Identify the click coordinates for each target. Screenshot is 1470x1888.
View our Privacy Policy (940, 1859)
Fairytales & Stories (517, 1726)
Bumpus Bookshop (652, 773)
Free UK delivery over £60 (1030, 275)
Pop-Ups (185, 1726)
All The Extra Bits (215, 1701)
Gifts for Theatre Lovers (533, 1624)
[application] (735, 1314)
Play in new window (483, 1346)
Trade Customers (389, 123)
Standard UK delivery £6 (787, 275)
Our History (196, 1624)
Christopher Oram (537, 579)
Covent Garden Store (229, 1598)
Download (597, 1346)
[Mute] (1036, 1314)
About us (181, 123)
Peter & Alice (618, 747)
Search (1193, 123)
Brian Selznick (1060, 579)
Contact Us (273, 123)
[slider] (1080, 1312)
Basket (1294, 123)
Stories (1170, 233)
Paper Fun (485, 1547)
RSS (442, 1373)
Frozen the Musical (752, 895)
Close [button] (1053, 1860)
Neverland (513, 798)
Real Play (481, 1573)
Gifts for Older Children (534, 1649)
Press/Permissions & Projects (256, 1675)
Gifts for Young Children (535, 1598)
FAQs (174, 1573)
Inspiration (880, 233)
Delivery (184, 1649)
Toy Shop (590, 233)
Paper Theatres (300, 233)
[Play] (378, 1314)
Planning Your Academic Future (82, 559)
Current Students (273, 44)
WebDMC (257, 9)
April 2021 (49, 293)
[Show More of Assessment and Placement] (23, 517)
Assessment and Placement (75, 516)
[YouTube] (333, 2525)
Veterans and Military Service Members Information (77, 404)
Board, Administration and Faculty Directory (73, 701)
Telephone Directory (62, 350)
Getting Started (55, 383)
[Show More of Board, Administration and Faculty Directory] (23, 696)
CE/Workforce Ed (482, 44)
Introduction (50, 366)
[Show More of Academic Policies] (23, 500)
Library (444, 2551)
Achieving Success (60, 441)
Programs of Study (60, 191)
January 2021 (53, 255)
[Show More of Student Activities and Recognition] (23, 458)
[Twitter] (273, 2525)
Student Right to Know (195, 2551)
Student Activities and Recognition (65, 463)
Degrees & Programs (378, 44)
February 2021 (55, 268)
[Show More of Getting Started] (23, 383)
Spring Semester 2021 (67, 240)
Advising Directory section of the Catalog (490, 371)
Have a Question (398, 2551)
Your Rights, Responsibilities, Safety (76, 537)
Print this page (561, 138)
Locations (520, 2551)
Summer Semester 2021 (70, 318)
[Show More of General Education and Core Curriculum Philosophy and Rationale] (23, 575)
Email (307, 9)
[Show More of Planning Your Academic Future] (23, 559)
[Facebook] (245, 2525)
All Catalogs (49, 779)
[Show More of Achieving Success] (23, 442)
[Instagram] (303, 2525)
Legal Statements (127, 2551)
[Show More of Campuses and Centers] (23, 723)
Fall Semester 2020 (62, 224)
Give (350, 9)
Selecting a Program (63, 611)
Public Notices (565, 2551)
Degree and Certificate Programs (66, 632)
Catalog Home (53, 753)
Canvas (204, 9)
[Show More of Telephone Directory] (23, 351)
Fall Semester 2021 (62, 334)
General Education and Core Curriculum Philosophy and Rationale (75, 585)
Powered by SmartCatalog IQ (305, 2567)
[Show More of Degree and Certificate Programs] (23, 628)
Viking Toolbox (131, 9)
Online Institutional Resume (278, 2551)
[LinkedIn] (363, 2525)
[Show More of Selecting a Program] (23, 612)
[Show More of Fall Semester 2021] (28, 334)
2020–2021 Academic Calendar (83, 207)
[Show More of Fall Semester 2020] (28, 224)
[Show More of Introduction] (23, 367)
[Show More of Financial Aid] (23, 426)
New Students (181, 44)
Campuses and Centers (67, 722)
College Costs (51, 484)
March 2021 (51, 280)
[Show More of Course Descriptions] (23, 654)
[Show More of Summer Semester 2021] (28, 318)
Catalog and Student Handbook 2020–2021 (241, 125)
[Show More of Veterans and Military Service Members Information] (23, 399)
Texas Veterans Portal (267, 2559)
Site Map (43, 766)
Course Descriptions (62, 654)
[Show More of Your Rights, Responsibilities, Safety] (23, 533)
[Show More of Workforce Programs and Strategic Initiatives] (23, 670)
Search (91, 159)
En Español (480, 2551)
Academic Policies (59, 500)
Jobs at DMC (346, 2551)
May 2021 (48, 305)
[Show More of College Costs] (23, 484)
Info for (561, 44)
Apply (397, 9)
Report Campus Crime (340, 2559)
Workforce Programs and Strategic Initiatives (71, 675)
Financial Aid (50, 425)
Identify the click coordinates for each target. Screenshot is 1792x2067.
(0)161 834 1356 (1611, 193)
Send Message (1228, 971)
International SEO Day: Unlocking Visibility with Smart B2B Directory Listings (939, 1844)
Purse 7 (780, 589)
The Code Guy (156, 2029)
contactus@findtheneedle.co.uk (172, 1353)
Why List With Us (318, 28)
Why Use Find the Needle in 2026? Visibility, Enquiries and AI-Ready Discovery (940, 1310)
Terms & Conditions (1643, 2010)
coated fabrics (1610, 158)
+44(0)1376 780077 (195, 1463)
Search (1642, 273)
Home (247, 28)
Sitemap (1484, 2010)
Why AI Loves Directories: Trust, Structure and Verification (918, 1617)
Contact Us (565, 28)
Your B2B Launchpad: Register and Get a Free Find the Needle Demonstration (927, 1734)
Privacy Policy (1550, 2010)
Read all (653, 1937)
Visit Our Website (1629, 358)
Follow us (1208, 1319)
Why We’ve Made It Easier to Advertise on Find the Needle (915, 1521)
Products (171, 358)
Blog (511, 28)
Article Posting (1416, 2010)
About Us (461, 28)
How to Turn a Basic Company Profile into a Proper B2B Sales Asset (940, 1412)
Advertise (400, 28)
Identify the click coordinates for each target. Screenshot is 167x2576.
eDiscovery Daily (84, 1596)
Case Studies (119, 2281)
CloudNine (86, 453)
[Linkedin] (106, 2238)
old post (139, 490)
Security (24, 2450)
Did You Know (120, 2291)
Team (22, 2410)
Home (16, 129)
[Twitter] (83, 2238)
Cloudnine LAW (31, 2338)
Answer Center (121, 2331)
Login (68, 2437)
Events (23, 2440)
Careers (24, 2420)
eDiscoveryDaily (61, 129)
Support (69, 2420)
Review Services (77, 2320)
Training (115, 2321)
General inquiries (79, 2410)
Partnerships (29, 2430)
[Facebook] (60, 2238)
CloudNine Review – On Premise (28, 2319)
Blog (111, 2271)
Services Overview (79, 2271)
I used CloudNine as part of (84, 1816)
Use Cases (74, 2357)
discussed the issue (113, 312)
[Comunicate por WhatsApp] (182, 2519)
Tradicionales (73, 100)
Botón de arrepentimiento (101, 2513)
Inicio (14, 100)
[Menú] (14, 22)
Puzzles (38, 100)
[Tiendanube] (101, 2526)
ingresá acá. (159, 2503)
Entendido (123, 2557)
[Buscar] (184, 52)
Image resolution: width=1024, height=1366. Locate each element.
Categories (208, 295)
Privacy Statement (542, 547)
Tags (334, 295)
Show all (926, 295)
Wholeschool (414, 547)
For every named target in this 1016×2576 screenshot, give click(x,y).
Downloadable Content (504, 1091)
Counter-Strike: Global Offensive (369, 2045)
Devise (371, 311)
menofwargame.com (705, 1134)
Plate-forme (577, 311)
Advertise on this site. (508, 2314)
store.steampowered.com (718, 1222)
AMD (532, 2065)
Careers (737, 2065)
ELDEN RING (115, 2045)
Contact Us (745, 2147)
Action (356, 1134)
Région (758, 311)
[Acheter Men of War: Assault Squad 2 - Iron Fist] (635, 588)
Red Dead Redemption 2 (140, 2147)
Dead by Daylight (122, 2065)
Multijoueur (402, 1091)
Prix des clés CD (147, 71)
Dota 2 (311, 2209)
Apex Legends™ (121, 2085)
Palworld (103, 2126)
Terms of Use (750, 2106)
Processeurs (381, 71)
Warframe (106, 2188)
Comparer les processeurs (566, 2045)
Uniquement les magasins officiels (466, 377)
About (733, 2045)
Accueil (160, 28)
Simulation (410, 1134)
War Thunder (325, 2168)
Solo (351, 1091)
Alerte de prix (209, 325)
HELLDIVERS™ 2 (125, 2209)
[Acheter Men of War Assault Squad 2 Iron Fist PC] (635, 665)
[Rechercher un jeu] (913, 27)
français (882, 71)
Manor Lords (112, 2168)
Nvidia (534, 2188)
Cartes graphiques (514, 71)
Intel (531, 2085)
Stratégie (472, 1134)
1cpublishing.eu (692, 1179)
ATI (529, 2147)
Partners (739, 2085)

────────

Across the data, how many lines contain the string "Semester"? Only the number is wanted.

7